- EXERCISE PROMPT
Go line by line through the entries and show those that hold the string "Viewport".

[Dataset records]
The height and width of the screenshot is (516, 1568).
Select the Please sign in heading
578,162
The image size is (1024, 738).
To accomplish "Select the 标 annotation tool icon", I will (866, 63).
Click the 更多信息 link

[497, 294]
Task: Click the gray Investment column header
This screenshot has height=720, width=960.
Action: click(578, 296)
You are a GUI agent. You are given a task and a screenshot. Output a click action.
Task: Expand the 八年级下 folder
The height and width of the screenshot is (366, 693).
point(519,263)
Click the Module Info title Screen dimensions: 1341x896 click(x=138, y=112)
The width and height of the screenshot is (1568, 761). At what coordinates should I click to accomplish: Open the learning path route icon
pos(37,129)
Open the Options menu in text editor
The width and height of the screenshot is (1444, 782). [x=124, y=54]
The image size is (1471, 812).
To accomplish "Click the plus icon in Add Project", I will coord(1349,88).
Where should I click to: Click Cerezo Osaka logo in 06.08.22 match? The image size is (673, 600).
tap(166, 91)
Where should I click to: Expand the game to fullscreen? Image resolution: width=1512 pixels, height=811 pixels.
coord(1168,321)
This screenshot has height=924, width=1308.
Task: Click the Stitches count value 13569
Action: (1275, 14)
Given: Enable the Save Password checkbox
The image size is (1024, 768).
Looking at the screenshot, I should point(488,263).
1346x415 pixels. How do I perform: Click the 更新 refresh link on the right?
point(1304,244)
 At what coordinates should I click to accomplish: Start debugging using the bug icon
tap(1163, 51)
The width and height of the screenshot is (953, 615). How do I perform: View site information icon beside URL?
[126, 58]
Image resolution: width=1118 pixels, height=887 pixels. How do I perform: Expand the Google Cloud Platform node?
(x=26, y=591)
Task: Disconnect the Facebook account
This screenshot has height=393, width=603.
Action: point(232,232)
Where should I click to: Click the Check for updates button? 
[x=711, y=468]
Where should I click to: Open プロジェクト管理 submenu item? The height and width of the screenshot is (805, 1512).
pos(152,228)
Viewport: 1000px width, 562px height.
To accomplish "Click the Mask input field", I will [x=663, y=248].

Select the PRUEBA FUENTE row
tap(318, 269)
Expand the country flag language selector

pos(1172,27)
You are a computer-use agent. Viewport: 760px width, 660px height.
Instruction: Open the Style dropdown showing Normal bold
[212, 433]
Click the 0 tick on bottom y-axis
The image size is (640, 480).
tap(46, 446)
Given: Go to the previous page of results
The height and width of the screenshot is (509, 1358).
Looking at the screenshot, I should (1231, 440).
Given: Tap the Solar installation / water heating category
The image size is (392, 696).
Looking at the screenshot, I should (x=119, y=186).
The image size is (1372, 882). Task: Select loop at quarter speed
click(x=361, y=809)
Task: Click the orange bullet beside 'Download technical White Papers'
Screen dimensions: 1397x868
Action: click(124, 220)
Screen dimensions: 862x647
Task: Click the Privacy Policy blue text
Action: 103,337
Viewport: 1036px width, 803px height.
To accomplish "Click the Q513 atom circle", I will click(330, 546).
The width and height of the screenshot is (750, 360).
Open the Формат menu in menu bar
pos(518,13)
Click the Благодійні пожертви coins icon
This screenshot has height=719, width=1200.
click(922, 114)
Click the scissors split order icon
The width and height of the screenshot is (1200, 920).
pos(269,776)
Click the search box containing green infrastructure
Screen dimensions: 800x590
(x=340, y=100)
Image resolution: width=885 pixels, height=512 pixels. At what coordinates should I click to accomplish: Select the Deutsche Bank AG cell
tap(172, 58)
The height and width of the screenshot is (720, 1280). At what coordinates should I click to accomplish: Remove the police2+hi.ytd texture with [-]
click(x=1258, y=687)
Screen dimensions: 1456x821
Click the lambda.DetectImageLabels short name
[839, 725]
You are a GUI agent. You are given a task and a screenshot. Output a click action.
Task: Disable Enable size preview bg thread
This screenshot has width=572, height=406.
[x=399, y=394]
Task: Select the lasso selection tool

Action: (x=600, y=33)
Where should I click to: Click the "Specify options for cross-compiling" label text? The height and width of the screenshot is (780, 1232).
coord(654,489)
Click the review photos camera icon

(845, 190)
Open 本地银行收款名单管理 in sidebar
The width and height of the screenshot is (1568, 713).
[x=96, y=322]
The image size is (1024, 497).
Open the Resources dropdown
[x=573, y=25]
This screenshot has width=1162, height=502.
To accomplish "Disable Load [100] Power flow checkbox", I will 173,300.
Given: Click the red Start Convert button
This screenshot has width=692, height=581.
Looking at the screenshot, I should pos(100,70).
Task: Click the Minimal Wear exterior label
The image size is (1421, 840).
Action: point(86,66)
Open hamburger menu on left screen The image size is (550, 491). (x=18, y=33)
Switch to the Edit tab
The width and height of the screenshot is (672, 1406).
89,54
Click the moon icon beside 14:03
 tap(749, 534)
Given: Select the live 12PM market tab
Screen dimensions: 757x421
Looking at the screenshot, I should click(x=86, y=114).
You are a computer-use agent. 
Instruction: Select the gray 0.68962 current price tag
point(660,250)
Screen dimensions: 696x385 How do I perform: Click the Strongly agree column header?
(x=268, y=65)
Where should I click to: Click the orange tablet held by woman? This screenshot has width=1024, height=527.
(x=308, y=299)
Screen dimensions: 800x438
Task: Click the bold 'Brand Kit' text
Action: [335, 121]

- EXERCISE RESPONSE
Viewport: 1000px width, 562px height.
You are a computer-use agent. Viewport: 760px width, 660px height.
Viewport: 1036px width, 803px height.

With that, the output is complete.